**What the task asks**
Copy the lines below exactly. Start at the first and finish with the line containing "Open the Response Hex tab".

•••

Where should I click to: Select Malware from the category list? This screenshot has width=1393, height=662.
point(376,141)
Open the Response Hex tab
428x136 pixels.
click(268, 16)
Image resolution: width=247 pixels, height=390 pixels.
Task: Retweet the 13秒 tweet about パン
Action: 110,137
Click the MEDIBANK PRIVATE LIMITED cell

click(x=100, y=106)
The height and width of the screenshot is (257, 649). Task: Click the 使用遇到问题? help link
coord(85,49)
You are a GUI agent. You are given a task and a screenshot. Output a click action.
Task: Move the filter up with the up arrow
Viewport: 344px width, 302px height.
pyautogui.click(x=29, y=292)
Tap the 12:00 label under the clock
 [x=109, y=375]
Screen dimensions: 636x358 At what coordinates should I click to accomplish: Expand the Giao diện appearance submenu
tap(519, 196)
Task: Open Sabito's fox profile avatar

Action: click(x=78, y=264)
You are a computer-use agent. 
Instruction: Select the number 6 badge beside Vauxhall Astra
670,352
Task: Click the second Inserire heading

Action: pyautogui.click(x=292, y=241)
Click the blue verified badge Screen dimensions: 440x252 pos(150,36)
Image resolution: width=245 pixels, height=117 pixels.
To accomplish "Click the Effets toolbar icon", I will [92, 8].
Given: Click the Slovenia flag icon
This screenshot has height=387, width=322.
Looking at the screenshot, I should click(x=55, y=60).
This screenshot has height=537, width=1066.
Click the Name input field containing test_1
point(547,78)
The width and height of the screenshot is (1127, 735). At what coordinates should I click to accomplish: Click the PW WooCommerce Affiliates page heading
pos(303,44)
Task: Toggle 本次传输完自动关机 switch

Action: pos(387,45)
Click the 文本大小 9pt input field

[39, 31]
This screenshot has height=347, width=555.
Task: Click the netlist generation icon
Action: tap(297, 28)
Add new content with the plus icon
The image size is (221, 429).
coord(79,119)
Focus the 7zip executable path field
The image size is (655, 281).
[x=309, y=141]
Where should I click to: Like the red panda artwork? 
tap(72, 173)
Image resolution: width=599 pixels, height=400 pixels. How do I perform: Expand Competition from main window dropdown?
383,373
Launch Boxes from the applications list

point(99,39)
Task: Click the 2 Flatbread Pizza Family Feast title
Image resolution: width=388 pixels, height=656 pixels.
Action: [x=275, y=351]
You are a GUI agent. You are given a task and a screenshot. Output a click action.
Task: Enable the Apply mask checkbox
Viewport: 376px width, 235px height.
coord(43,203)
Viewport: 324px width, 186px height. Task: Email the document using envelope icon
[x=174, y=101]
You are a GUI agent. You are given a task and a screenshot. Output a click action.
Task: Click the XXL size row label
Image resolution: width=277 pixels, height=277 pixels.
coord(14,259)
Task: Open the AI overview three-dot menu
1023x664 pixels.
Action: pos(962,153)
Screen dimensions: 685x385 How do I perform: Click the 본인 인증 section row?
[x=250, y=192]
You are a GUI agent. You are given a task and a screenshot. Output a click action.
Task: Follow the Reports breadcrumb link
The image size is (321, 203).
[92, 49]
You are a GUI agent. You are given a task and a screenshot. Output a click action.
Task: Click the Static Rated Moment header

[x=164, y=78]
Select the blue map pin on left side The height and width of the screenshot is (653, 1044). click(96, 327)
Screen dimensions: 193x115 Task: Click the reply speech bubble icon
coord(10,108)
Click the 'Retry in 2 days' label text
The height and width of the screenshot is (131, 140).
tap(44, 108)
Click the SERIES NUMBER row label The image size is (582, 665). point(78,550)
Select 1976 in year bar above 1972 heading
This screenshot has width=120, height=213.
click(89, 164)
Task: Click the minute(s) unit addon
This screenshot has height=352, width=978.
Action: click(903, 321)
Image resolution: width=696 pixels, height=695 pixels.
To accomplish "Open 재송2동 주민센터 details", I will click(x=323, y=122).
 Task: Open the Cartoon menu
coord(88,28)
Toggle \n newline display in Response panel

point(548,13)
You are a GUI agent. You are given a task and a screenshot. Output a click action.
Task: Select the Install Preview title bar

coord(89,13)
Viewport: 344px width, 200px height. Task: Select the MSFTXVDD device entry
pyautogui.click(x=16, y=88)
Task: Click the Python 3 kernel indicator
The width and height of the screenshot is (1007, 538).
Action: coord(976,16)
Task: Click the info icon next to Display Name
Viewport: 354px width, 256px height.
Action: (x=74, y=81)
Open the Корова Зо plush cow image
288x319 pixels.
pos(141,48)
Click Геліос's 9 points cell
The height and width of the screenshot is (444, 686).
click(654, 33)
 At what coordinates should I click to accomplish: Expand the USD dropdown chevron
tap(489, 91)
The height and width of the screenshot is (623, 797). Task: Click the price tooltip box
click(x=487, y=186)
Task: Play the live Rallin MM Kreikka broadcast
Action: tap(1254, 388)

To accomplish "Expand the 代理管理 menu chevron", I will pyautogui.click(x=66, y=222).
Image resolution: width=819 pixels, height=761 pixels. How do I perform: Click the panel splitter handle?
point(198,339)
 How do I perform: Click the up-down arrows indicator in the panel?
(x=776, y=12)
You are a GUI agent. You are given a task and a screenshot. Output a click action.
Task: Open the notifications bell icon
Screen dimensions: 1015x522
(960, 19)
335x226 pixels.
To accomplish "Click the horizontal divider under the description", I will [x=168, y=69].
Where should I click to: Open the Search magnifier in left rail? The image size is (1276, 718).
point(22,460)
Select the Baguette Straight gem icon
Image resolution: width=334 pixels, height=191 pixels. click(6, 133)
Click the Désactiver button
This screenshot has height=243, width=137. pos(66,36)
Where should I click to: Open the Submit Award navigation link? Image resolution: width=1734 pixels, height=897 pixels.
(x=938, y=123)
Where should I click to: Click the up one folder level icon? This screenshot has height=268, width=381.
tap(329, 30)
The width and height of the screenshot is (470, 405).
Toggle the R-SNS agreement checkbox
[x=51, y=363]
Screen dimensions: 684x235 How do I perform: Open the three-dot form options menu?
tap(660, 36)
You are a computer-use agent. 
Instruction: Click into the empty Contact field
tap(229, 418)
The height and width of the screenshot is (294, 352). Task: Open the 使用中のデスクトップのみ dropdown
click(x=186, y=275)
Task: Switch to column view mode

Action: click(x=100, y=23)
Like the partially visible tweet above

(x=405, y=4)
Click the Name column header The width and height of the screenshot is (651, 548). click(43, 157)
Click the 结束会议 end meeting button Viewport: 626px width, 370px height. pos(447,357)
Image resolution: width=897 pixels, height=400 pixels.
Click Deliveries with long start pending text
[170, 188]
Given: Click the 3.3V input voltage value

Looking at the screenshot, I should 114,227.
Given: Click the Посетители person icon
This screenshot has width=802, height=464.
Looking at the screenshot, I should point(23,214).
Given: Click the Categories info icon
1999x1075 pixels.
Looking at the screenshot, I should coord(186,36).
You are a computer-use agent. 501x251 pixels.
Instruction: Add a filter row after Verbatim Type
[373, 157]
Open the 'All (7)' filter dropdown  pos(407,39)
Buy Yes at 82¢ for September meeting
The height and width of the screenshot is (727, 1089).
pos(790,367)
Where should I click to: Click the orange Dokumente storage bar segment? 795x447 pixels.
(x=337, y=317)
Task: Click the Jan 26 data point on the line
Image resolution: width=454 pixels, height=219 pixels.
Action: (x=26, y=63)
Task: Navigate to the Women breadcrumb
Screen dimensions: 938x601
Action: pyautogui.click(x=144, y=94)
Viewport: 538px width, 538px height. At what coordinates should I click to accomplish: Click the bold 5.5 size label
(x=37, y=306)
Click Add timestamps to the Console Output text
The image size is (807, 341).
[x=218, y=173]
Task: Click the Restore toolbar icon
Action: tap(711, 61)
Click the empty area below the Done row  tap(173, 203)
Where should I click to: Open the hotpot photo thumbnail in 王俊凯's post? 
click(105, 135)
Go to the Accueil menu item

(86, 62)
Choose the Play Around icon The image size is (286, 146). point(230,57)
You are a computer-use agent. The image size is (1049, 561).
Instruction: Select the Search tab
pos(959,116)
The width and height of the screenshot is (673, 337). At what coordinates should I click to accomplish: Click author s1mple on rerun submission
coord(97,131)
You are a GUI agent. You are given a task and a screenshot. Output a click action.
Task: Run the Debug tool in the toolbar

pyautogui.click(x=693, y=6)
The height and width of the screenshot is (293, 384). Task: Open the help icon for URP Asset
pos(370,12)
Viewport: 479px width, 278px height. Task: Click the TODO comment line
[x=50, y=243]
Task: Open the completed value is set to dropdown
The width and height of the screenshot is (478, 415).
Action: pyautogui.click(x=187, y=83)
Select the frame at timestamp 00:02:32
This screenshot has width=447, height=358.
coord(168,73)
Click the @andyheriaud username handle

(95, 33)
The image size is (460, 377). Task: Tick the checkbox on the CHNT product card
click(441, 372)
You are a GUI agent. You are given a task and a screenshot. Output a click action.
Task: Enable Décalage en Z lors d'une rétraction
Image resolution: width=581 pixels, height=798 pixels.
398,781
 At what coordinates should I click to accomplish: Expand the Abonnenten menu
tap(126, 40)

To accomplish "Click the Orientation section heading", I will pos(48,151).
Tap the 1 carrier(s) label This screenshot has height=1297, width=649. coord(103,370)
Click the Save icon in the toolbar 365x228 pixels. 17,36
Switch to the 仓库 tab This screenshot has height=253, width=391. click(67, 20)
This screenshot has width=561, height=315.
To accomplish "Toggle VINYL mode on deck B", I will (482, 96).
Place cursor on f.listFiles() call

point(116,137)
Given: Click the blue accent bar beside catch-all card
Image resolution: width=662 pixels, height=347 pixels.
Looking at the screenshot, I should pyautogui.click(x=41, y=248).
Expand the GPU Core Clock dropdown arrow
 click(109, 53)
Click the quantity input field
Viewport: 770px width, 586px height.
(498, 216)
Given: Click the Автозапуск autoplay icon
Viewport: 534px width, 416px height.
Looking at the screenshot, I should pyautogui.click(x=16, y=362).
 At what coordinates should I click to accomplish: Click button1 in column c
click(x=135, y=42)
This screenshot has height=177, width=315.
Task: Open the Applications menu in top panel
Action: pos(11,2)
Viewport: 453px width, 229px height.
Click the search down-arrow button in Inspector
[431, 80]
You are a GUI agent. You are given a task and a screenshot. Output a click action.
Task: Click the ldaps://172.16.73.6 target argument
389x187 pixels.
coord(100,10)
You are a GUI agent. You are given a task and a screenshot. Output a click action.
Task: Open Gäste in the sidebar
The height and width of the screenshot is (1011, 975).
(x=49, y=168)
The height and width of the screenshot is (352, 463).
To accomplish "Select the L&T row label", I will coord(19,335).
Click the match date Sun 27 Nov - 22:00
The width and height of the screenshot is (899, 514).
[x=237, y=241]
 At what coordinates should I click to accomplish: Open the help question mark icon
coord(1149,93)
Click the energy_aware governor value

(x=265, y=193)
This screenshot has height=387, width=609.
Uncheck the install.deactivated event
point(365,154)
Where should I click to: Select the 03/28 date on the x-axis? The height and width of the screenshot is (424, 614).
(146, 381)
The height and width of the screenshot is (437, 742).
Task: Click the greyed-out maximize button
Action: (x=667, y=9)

•••

**Output below**
Where should I click to: Select Malware from the category list? This screenshot has width=1393, height=662.
point(376,141)
Open the Response Hex tab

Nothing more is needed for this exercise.